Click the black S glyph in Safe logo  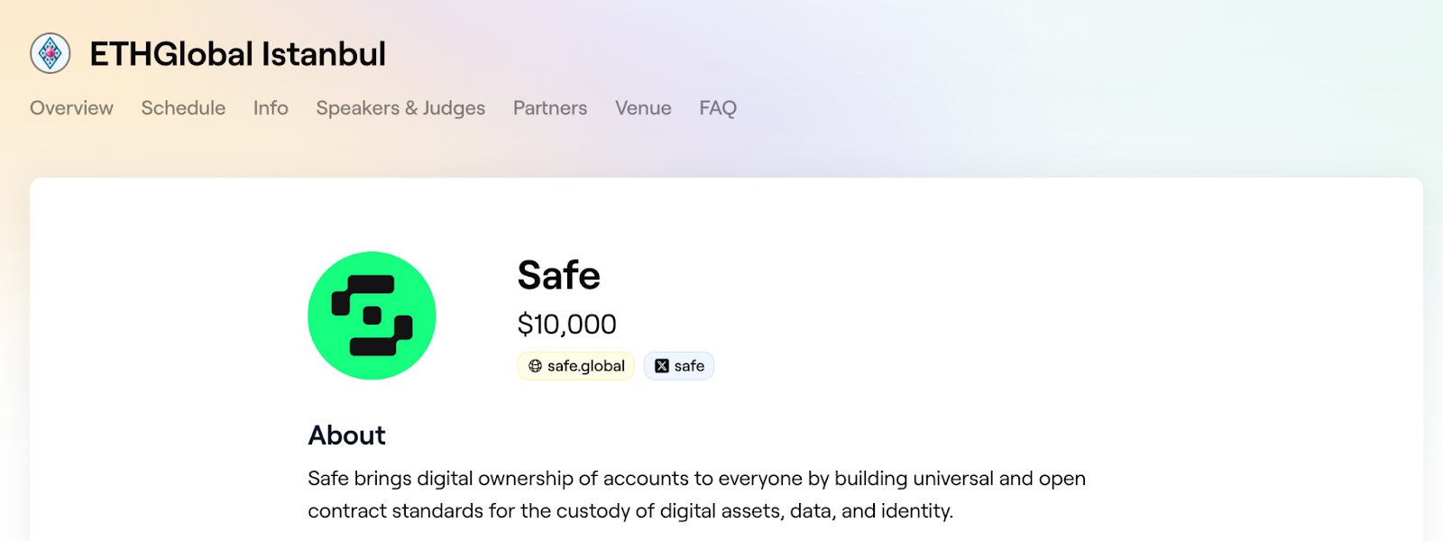(x=372, y=315)
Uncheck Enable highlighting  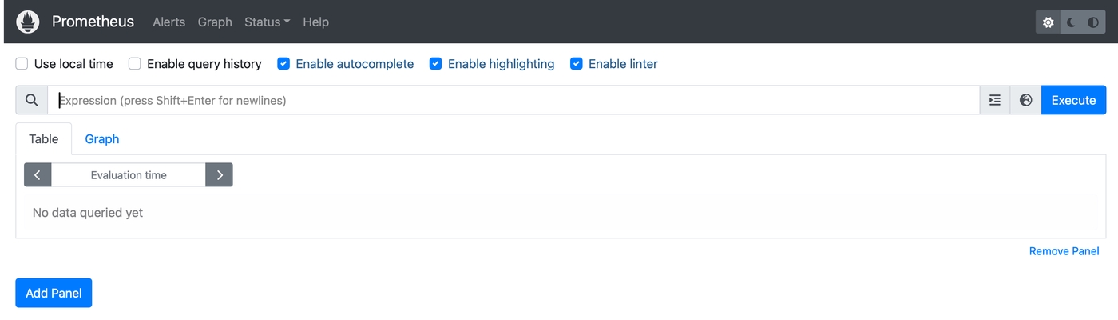point(436,64)
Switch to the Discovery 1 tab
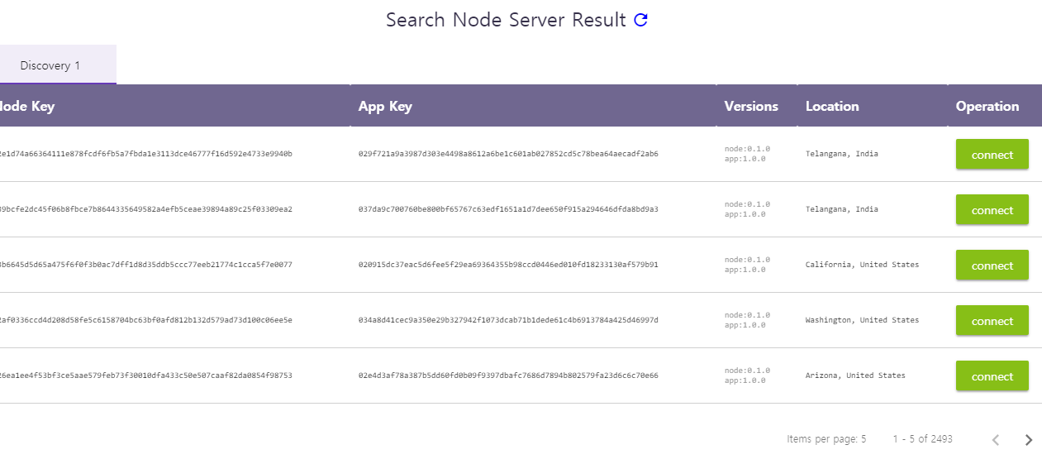This screenshot has width=1042, height=464. tap(50, 65)
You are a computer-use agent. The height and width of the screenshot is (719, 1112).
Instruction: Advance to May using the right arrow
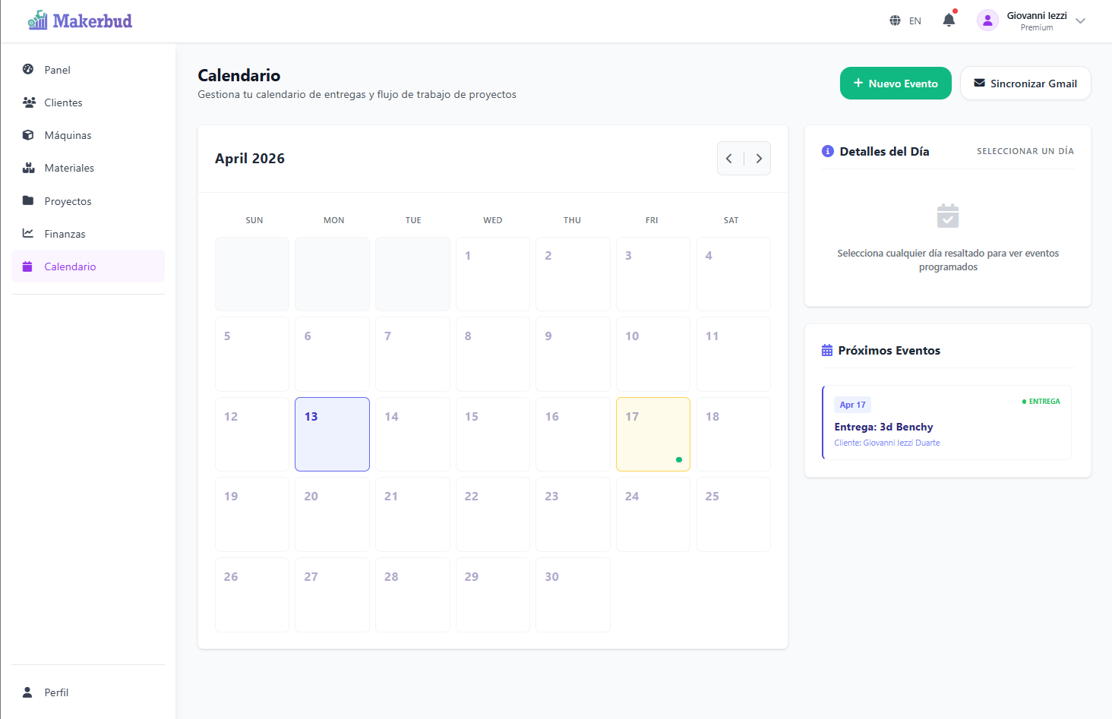[759, 158]
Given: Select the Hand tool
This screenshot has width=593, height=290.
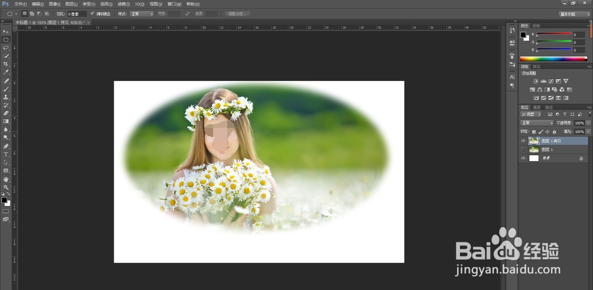Looking at the screenshot, I should pos(6,178).
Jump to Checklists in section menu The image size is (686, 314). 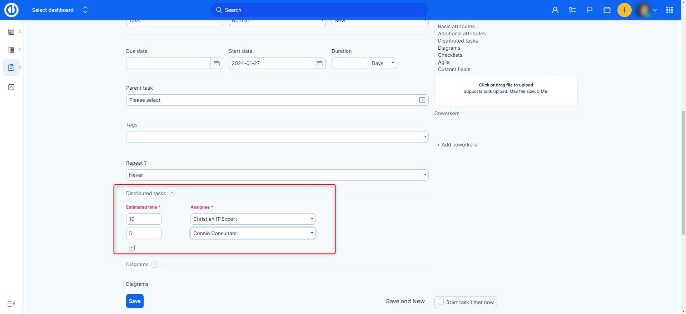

________________

- What you will do -
If pictures appear, drop them, and retype exactly the lines from the "You are a computer-use" line through the last line of the data above.

- Reply to the exercise -
You are a computer-use agent. The height and width of the screenshot is (719, 1112).
Instruction: Advance to May using the right arrow
[759, 158]
Given: Select the Hand tool
This screenshot has width=593, height=290.
Looking at the screenshot, I should pos(6,178).
Jump to Checklists in section menu The image size is (686, 314). 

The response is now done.